冬日晴空,苍穹蔚蓝,十二月五号是为耀阳举行葬礼的日子,容纳两千人的灵堂搭建在市文化广场西边,灵堂四周尽是花圈挽联,紧临马路一侧,密密麻麻的花圈占满人行道,远远望去分外壮观,各式各样的轿车从四面八方赶来,三教九流凡是与耀阳有点关系的人都来悼念,为数众多的小混混自发换上黑衣,向文化广场聚集。
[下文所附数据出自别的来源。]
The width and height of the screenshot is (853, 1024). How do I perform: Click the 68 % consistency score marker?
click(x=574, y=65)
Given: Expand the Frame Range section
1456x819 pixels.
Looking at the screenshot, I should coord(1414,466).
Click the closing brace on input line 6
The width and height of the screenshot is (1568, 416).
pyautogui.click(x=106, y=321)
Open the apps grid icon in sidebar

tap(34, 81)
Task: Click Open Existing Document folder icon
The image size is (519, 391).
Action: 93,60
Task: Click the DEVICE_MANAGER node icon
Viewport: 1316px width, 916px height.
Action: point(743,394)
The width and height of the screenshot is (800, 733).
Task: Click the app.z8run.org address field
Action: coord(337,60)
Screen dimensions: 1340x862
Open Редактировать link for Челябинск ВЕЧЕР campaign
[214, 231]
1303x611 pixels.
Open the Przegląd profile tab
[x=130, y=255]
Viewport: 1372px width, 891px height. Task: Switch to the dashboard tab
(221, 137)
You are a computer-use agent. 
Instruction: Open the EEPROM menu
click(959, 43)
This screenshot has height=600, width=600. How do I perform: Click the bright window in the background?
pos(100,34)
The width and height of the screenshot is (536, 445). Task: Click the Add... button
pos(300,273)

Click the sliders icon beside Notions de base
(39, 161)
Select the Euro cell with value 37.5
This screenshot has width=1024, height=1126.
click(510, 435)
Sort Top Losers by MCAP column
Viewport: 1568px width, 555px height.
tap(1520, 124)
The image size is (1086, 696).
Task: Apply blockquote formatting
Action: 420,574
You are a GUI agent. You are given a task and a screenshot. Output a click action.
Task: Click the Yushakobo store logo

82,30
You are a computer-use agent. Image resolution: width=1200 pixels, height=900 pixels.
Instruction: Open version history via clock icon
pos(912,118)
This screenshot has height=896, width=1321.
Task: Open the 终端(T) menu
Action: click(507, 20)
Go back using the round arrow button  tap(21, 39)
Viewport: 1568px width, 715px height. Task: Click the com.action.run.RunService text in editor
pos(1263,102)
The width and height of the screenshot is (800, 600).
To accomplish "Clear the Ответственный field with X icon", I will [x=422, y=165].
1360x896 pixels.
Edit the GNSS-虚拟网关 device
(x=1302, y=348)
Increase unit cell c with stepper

耀阳的葬礼惊动了黑白两道,很多碍于身份不能露面的人物打电话表示沉痛哀悼,有几个热心肠还问坤爷需要帮忙不,能在位于市中心的文化广场搭建灵堂,有大批警察维持秩序,驱赶闲杂人,坤爷哪好意思再麻烦别人,而道上人没那么多顾忌,甚至有几位在八三年大搜捕中坐穿牢底的老字辈儿也亲自参加葬礼,他们这辈人是真正的老江湖,多数人金盆洗手,少数人罪孽深重挨了枪子,硕果仅存的,寥寥无几,当年邓公引领改革开放的浪潮,而这几位搭着顺风车,最早干起捞偏门的买卖,也算是河西黑道的引路人吧。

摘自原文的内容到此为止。